8 bits quantization is not working with the model on the latest oobabooga
gptq-8bit-32g raised the following exception:
site-packages\exllama\cuda_ext.py", line 33, in ext_make_q4
return make_q4(qweight,
RuntimeError: qweight and qzeros have incompatible shapes
I'm using "ExLlama_HF" loader, autoGPTQ not better
I'm not clear what it want to do with "ext_make_q4"

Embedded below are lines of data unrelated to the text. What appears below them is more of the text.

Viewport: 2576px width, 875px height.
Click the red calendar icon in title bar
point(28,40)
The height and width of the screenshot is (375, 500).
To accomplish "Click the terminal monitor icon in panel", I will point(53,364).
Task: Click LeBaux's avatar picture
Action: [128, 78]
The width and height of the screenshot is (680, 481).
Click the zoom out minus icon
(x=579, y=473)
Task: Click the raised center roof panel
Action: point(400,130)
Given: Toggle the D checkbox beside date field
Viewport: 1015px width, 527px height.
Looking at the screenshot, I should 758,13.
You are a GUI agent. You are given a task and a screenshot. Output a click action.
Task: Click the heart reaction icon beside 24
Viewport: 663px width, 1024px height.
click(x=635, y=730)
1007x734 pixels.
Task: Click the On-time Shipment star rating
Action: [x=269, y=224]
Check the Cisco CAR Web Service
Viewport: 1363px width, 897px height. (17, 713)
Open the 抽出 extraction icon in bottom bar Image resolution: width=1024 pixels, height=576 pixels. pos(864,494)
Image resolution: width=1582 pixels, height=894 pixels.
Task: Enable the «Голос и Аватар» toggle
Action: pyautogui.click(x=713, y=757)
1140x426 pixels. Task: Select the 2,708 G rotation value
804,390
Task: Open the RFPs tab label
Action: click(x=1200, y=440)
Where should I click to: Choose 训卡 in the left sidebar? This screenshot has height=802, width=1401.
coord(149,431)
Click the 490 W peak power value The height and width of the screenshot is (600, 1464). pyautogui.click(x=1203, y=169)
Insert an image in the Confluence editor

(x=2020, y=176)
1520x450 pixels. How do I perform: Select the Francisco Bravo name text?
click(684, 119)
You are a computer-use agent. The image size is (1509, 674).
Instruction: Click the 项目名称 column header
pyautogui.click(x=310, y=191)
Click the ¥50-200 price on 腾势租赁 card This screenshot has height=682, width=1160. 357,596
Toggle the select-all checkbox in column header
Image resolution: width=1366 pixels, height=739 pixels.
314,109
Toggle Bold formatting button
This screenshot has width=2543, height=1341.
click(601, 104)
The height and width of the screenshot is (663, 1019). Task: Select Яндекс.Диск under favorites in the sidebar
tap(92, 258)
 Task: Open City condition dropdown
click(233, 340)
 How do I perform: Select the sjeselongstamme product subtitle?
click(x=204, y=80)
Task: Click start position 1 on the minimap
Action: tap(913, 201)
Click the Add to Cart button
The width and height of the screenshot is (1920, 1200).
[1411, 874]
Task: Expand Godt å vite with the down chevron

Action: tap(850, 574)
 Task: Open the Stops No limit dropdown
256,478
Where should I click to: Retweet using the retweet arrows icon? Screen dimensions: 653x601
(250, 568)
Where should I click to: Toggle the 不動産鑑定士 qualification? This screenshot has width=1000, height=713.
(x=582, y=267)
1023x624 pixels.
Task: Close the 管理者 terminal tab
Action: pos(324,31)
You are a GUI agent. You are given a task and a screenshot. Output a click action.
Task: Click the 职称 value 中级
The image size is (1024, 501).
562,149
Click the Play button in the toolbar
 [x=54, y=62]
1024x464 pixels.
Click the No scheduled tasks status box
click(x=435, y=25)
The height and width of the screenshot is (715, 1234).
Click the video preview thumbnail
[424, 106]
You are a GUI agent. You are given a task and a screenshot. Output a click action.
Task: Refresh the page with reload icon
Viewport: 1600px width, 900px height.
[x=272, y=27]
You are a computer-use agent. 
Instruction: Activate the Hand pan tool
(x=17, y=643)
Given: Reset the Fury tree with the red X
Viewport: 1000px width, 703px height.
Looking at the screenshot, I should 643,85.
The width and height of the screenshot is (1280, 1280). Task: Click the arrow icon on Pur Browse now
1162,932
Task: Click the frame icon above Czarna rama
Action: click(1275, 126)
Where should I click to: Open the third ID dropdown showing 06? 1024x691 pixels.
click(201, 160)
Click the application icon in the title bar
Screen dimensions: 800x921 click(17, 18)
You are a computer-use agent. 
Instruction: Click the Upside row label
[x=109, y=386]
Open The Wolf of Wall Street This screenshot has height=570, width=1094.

gptq-4bit-32g is OK and working without issue
oobabooga is running on it's own virtual env and match latest requirements
ExLlama doesn't support 8-bit GPTQ, and AutoGPTQ doesn't currently support Mistral GPTQ.
Please try using Transformers as the Loader, and see if that works. I've not personally tested it in Oobabooga, but I know Transformers works from Python code
It works with transformer but it’s slow (3 to 4 tokens/s), the GGUF release with 6 bits quantization and llama.cpp runs at 8 tokens/s and the GPTQ 4 bits with ExLlama_HF reaches 45 to 48 token/s.
I’m using a 4090, and the last case is using 11Go on the GPU.
I cannot see a quality difference between the models at least for storytelling, but did not test long
Thank you for you work and your reply.